GOD’S WAITING ROOM PREPARES US TO LIVE IN INCORRUPTIBILITY
- Humans love to play the judgment game of God on other humans (which should tell you right then that they haven’t a clue what offering incense to idols means).
- Heaven is God’s playground, and He is the judge of who will play in His sandbox, despite what humans think Scriptures say.
- Heaven is not a board game where, if you play it, you automatically get to Heaven.
- Because humans are wounded warriors, they approach Heaven battered and bruised by their conflict with Satan.
- There is no sin in Heaven, so what about those who die and face God? Outside the Church, goes the ancient saying, there is no salvation. After we die, the Church Universal is the only reality in the Kingdom of Heaven, those who confessed that Jesus is Lord, all those who thought religion was a country club membership, all those who hated God.

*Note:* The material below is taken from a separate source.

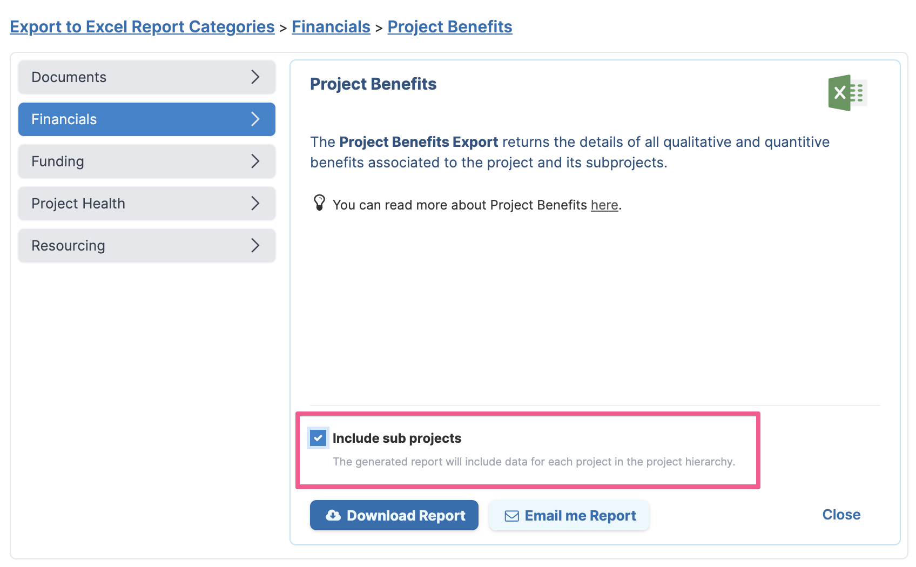Image resolution: width=916 pixels, height=567 pixels.
Task: Select the Documents category
Action: 147,77
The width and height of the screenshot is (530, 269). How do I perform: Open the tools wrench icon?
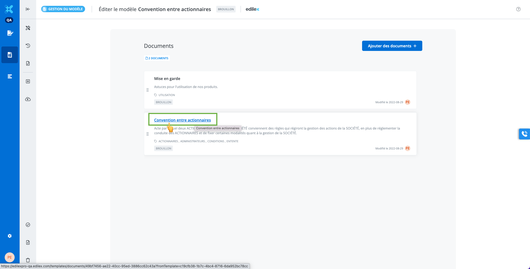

- Where does human spirit who die unrepentant go? Is there a place where the unbaptized who had no knowledge go to learn how to love others as Christ loved us? Is there a place of second chances, a period of waiting until we are clothed with the proper wedding garment to enter the banquet hall of the King?

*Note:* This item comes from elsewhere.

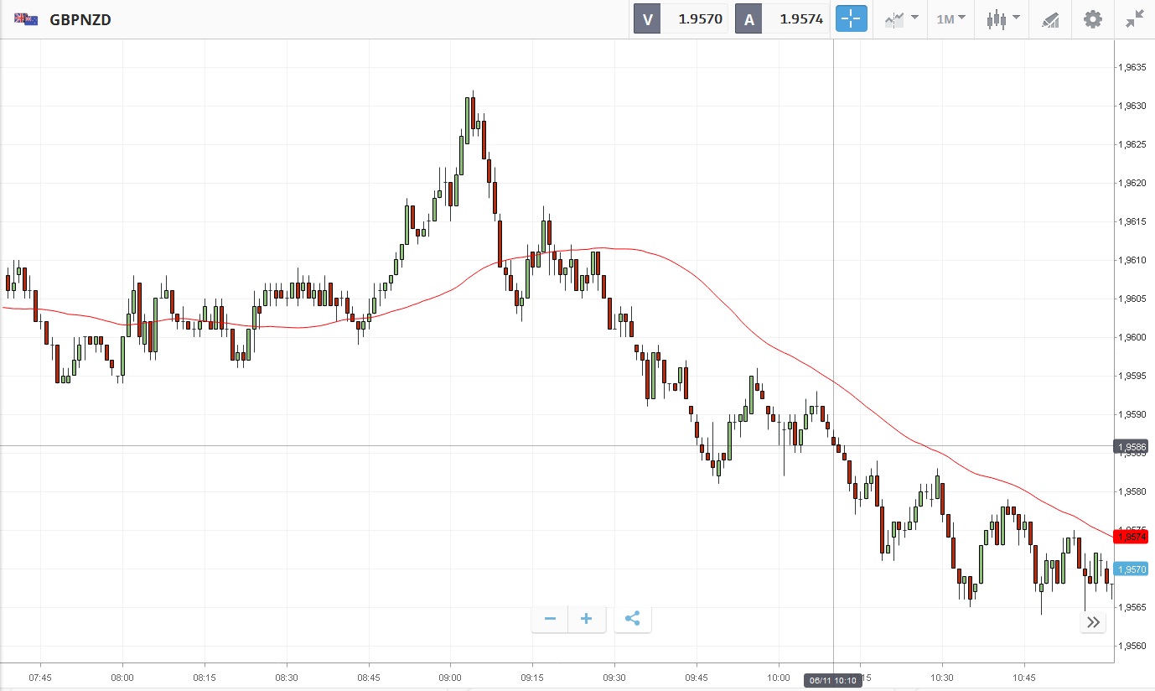Click the blue 1,9570 price label
This screenshot has width=1155, height=691.
1131,569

- Purgatory is a place of second chances, God’s waiting room, where each of us who need it will be allowed to learn the lessons we need on earth? How long will this take? Remember, there is no corruption of matter and time in Heaven. It takes time for you to move from your false self to your true self. It is time it takes for you to learn how to love God with all your heart, all your mind, and all your strength, and your neighbor as yourself. (Deuteronomy 6.5 and Matthew 22:38)
- Will there be fire in Purgatory? Yes, the fire of knowing that you missed the train the first time you tried it but that God loves you so much that you get a second chance. Purgatory is a place of testing, but it is also a place of Hope (upper case H means the Holy Spirit is there to be your tutor).
- I don’t know this to be accurate, but my Lectio Divina thoughts on this place of second chances were that it is The Garden of Eden as it was in the time of Adam and Eve, where there is resonance with God and all nature.
- We can pray for God to have mercy on those in Purgatory who are released from their sins and make the correct choices of all those wrong ones they made in their lifetime on earth. We can only pray for forgiveness because we, ourselves, need it as long as we are alive.